Tuning Recommendation

The simplest way to tune prompts is to feed the following files into an AI application such as Claude and ask it for suggestions:

  • /agent/outputs/agent.log
  • /agent/outputs/api-log.json
  • /agent/outputs/test-results.json
  • Individual task files from /agent/tasks
  • Individual test log files from /agent/outputs (files ending with _log.json)

Repurpose the Agent

Update MCPs

The agent discovers available MCPs by reading /agent/config/mcp-config.json. New MCPs can be added either by installing them directly on the container or by using our image as a base image. Once installed, update mcp-config.json to expose them to the agent.

For example, you can replace the preinstalled Email MCP with a Gmail MCP by updating the mcpServers.email value in mcp-config.json.

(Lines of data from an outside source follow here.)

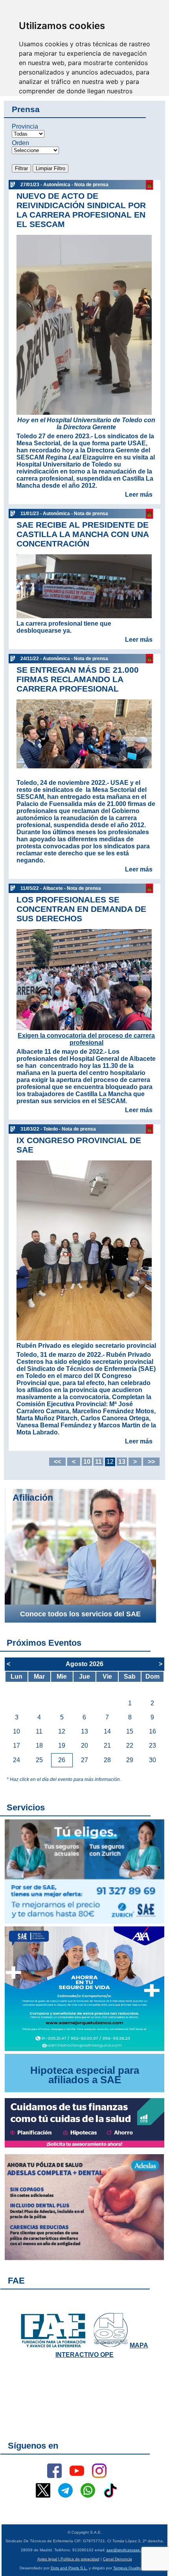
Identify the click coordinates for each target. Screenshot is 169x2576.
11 (98, 1461)
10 (86, 1461)
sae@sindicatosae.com (128, 2550)
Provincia (25, 126)
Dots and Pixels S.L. (69, 2568)
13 (121, 1461)
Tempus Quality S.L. (131, 2568)
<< (57, 1461)
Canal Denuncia (117, 2559)
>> (151, 1461)
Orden (20, 143)
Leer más (138, 494)
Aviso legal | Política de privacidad (68, 2559)
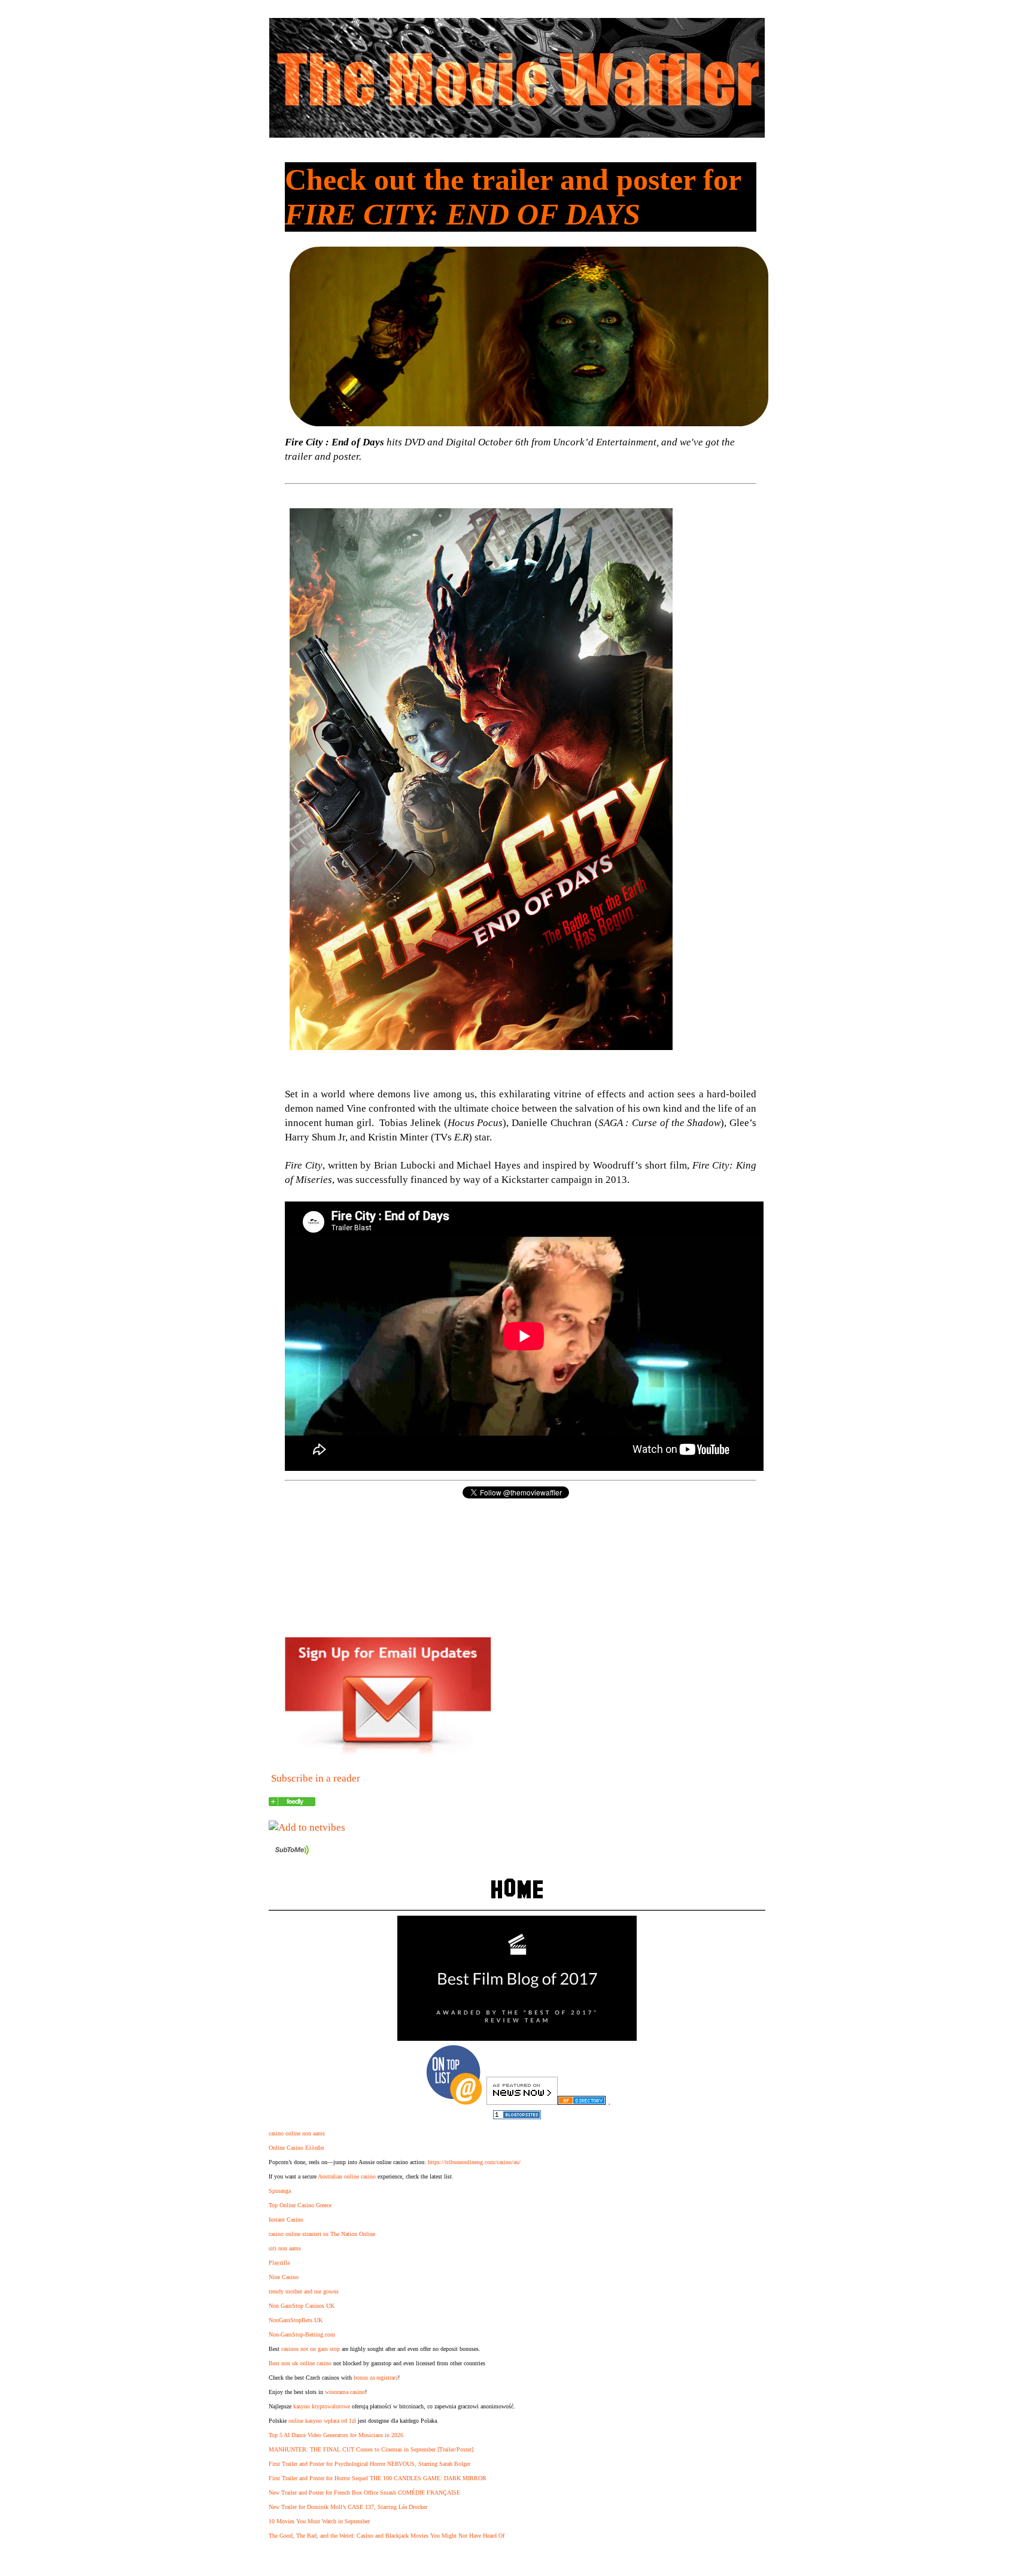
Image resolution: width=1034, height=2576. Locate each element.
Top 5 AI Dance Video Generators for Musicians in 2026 (336, 2435)
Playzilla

After adding new MCPs, update /agent/config/system.prompt.md to provide explicit instructions on how the agent should use them.

Configure MCP Permissions

The agent runs as agentuser. Configuring any new MCP to be accessible to agentuser is the path of least resistance.

Update the Execution Pattern

The preconfigured run-qa command starts the agent once the two preinstalled MCPs are ready. After configuring new MCPs, you may need to update the agent start logic. The agent is a Node.js program and can be started directly with:

Start agent directly
cd /agent && node dist/index.cjs

Built-in Tools

The following built-in tools can be used directly through task prompts.

Context Manager

context-manager handles variables shared across individual tasks. If your tasks are split across multiple files and need to share data, context-manager is a useful alternative to global context — particularly for preserving values generated by the LLM at runtime.

Available actions: get, set, delete, has, keys.

Example usage in a task prompt:

"Generate a username, then use context-manager set to save it as username."

"Read username from context-manager and fill in the registration form."

Complete Verification

complete_verification is the tool the agent uses as the trigger point for message compression. If you want to control when compression occurs, specify the conditions under which complete_verification should be called in your task prompt.

complete_verification requires a purpose property. For compression to trigger correctly, purpose must be set to verification.